Riunirsi per condividere un nuovo inizio, in un periodo dove sembra che tutto debba finire, ha un valore unico. Lo sa bene Giorgia, chef e proprietaria di Scirocco Bistrot che, dopo un breve periodo di pausa, cadenzato da una vacanza alla scoperta dei sapori della Sicilia con il suo braccio destro Simona, è tornata nella sua Gaeta più carica e motivata che mai per presentare le sue nuove creazioni. Ho avuto l’onore di assaggiarle in anteprima per voi durante la presentazione del nuovo menù invernale e, naturalmente, non posso non condividere l’esperienza sensoriale a cui ho preso parte. Quindi, alziamo il sipario, si va in scena!
Gli antipasti di Scirocco Bistrot
Si inizia con i panificati home made di Giorgia, da sempre protagonisti della tavola di Scirocco. Per iniziare a ingolosire il palato ci sono state offerte le immancabili pite, ricordo della sua esperienza nel ristorante ebraico a Londra, la soffice focaccia e un panino con carote e avena, una vera chicca! Accanto, una salsa piccante irresistibile.

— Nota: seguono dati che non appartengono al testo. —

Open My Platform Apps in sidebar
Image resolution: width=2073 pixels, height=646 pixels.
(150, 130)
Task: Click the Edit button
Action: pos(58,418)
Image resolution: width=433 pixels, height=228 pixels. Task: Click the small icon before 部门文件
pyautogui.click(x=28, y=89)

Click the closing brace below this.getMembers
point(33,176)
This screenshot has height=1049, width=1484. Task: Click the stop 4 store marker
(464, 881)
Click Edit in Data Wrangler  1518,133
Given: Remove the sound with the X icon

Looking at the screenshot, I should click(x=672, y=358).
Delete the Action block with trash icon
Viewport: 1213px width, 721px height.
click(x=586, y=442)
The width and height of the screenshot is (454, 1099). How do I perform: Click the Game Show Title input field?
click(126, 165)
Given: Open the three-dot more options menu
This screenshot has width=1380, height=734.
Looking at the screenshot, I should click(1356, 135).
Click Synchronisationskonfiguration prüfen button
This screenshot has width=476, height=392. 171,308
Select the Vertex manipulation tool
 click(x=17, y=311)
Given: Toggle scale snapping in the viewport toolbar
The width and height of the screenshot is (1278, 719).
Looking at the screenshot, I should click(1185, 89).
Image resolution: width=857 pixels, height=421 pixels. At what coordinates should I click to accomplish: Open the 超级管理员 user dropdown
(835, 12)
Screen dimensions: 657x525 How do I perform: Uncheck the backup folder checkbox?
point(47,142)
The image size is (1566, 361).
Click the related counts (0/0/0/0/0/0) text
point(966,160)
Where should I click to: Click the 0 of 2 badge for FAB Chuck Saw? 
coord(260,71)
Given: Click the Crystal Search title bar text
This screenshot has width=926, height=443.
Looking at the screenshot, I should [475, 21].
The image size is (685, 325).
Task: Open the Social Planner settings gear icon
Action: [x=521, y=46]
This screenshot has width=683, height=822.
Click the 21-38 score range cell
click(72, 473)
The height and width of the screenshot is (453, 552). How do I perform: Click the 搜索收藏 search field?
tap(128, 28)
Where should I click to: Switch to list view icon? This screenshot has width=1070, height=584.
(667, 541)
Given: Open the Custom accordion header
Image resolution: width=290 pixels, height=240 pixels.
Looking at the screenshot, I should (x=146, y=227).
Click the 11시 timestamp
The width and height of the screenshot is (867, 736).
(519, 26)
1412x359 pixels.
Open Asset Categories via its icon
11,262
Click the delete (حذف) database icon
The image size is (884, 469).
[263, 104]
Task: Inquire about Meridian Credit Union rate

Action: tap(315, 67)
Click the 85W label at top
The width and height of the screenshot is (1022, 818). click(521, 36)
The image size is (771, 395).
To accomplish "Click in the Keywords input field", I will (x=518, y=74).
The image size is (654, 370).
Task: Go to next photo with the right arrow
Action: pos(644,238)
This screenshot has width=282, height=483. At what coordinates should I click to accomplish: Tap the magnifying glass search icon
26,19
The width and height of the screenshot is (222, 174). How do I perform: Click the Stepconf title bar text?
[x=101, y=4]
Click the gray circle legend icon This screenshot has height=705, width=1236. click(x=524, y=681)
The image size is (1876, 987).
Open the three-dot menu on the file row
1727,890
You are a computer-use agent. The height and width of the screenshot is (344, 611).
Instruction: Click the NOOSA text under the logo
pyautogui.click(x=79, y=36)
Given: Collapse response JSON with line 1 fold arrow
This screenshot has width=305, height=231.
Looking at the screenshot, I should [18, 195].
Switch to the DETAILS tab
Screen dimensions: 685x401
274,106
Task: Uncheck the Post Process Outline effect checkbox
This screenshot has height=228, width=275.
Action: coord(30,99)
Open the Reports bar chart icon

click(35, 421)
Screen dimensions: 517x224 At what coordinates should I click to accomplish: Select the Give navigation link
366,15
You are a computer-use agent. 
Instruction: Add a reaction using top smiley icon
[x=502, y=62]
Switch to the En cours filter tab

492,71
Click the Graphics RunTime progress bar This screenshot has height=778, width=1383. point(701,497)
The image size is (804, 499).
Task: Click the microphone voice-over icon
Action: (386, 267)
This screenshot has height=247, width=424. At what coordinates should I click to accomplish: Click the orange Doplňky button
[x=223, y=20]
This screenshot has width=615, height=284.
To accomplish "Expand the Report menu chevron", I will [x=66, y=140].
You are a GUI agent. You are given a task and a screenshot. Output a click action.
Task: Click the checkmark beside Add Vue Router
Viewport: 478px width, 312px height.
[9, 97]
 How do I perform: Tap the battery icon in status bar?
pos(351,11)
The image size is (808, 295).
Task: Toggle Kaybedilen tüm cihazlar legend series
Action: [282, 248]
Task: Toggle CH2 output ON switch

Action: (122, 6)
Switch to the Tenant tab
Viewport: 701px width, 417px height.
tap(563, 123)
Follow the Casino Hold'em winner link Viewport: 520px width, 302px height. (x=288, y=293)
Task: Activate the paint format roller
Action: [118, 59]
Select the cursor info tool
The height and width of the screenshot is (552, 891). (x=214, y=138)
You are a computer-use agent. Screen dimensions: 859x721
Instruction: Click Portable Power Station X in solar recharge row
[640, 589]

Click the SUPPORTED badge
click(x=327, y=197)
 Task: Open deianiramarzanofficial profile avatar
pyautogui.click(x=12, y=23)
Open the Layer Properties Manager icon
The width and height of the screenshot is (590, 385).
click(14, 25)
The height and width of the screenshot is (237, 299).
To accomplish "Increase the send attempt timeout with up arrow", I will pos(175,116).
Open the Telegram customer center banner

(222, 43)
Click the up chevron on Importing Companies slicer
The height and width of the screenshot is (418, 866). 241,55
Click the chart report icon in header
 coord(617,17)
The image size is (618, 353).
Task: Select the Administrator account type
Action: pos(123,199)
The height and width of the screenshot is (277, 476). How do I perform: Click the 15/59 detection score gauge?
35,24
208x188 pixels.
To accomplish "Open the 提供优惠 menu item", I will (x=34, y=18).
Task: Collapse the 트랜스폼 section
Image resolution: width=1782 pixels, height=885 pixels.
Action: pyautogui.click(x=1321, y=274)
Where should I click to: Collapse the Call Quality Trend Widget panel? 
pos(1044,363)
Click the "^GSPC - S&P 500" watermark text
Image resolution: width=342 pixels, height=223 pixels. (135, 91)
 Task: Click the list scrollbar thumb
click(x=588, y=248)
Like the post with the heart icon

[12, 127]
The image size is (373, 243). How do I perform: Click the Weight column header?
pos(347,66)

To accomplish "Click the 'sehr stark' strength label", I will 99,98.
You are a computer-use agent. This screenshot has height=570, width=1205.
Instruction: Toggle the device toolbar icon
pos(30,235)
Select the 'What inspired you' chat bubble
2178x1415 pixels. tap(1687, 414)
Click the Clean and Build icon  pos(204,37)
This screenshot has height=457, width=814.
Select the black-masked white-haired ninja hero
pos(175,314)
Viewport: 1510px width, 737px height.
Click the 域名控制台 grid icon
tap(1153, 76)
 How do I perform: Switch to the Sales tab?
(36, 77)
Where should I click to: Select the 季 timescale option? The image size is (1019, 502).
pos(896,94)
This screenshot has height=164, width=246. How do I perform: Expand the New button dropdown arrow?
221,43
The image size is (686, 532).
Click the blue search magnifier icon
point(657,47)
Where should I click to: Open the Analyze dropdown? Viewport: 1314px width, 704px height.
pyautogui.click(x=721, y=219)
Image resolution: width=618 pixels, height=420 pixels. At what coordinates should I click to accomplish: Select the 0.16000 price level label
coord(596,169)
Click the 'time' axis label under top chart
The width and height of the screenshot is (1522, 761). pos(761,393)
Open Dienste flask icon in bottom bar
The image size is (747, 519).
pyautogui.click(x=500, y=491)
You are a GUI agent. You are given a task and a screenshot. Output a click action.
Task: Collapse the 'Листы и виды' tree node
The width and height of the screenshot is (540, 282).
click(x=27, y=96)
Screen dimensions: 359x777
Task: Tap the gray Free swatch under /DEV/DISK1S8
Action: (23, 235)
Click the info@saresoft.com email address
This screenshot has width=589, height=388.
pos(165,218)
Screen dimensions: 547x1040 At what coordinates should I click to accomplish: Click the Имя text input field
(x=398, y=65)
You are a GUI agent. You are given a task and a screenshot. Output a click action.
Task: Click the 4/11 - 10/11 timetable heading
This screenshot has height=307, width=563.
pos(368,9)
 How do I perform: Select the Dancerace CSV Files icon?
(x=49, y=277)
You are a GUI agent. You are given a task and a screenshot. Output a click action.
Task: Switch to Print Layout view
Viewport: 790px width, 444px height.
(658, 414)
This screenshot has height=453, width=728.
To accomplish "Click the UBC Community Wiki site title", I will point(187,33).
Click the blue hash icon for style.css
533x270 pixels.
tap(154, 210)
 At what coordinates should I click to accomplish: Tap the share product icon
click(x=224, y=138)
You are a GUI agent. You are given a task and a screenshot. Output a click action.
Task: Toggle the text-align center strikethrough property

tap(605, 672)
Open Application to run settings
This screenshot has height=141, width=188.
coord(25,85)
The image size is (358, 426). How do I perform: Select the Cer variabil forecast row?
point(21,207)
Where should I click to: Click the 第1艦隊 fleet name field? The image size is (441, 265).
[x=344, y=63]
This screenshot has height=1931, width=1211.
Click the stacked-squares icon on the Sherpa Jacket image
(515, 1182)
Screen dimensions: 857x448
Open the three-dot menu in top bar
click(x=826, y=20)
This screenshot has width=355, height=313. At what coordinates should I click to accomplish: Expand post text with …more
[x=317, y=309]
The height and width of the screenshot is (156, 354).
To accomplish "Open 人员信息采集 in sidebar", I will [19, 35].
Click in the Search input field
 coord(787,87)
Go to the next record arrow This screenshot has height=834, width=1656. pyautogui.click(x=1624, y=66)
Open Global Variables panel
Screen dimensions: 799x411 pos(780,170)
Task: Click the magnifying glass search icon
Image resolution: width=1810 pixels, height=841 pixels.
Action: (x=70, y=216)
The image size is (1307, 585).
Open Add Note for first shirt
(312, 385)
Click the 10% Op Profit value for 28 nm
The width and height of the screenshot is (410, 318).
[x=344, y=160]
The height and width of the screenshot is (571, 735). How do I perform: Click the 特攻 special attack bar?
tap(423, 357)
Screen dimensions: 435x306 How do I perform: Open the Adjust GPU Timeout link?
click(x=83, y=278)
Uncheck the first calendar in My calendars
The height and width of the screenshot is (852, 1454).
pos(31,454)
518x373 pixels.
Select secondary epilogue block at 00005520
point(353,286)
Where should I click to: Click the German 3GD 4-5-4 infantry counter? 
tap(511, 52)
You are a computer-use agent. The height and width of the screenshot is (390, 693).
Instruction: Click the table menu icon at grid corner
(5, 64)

Signore e signori, Monsieur le Baccalà!
Le papille bramose non hanno atteso molto per gustare il primo dei cinque antipasti: il baccalà in tempura con zucca mantovana, sormontato da riccioli di radicchio in agrodolce e striature di miele agrumato prodotto a Minturno. Uno scrigno di pastella impalpabile nasconde uno scioglievole cubo di baccalà che si fa conturbante grazie alle note dolci e acetiche che contrastano a perfezione e spingono sulla delicatezza del pesce. Tra i numerosi ristoranti a Gaeta di pesce, Scirocco rientra sicuramente tra quelli che lavorano le materie prime nel pieno rispetto della loro essenza.

Alice va in Turchia
Gli avventori di Scirocco Bistrot sanno quanto Giorgia ami sconvolgere con delicata audacia i prodotti del territorio utilizzando ingredienti provenienti da terre lontane. Beh, l’ha fatto di nuovo con i panzarotti di alici su crema di zucchine, besciamella al pecorino, pepe e urfa biber, un peperoncino affumicato proveniente dalla Turchia. Nel complesso, il piatto è davvero gradevole e stuzzicante, tanto che lo inserirei nella categoria comfort food, come le polpette di alici che vi fa la nonna ma con il fascino “esotico” del peperoncino turco e del limone in salamoia.

Il calamaretto conteso
Eh già, con il calamaretto su cavolo nero, feta e chorizo c’è in corso un contenzioso: Grecia o Spagna chi la spunterà? Devo dire che la feta ha la meglio con il suo gusto acidulo, ma solo perché in proporzione era di più del chorizo. Ad ogni modo, il sapore morbido del calamaro appena scottato va a nozze con la lieve ruvidezza del cavolo nero, un ortaggio che in questo contesto assume un’allure sofisticata.

La mazzancolla piccante
Questo antipasto, insieme a quello con il baccalà, è sicuramente tra quelli che ordinerò più spesso! La carnosità della mazzancolla alternata alla morbidezza del cavolo romano e alla croccantezza delle scaglie di mandorle tostate danno vita a un’esperienza straordinaria che si fa piccante con la salsa harissa e la composta di bergamotto che avvolgono il palato in una vivace danza di gusti, rimanendo indelebile in bocca. A preparare il palato al prossimo assaggio ci pensa un goccio di Chardonnay siciliano.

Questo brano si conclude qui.